The results from encoding the header and comments in a SAS program can be seen on the CodeDoc web page. See http://www.thotwave.com/products/codedoc.jsp.
CodeDoc Download Page

Comments

  • Include a comment before each major DATA/PROC step, especially when you are doing something complex or non-standard. Comments should be comprehensive, and should describe the rationale and not simply the action.

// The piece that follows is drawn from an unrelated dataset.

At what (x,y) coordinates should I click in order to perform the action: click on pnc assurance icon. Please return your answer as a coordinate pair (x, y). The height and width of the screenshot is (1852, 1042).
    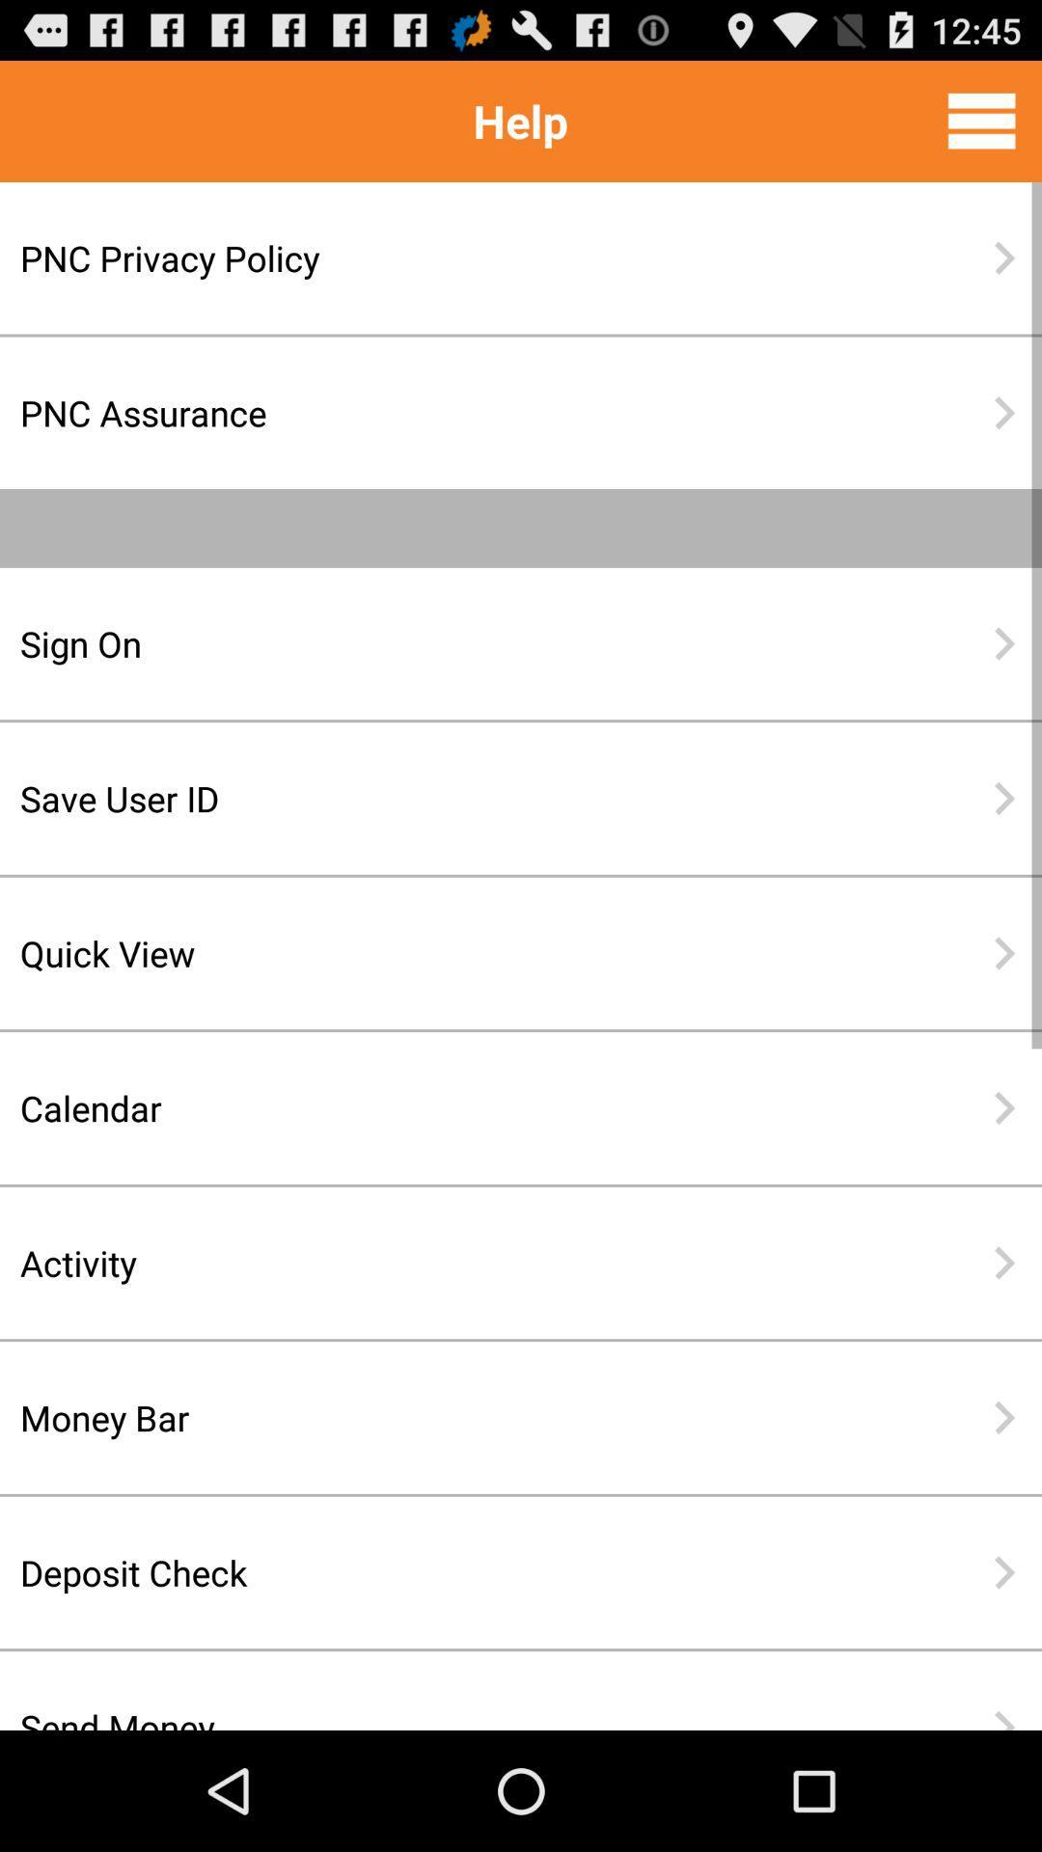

For example, do not comment “Access demography data”; instead explain which data elements and why they are needed.
  • Organize the comments into a hierarchy.
  • Do not include numbers in comments.

Reason: It avoids heavy update when removing or inserting sections.

Naming Conventions

  • Use explicit and meaningful names for variables and datasets, with a maximum length of 8.
  • For permanent datasets, use a meaningful dataset label and variable labels.
  • When possible, never use the same name for a dataset more than once in the program.

Note: However, keep in mind that large intermediate files take a lot of SAS Workspace.

  • Name IN variable using “in” plus a meaningful reference to the dataset.

Example:

data aelst;   merge aesaes (in=inae) patpat (in=inpat);   by patno;   if inae and inpat;run;
  • Labels must have a maximum length of 40 characters.

Code Structure

  • It is mandatory to include libnames, options and formats in a separate setup program unless these are temporary formats or temporary options that are reset after being used.

Reason: It will guarantee that changes of the environment are taken into account in all programs run afterwards.

  • Use standard company macros to read in libnames and settings, to write out datasets, and for standard calculating and reporting.
  • One statement per line, but several are allowed if small and repeated or related. Long statements should be split across multiple lines.
  • Control system settings to show all executed code in the log as the default, in as clear manner as possible. The log should not be so lengthy that the programmer cannot easily navigate (if so, use highly visible comments with sufficient white space). System settings should be able to be easily changed in order for a user to debug a section of code or a macro, in order to temporarily display the %included code, resolved macro names, and logic.
  • Use a standard sequence for placing statements and group like statements together.
  1. Within a program:
    1. %LET statements and macro definitions
    2. Input steps
    3. Calculations
    4. Save final (permanent) datasets and created outputs
  2. Within a DATA step:
    1. All non-executable statements first (e.g. ATTRIB, LENGTH, KEEP…)
    2. All executable statements next

Reason: It increases the readability of the program.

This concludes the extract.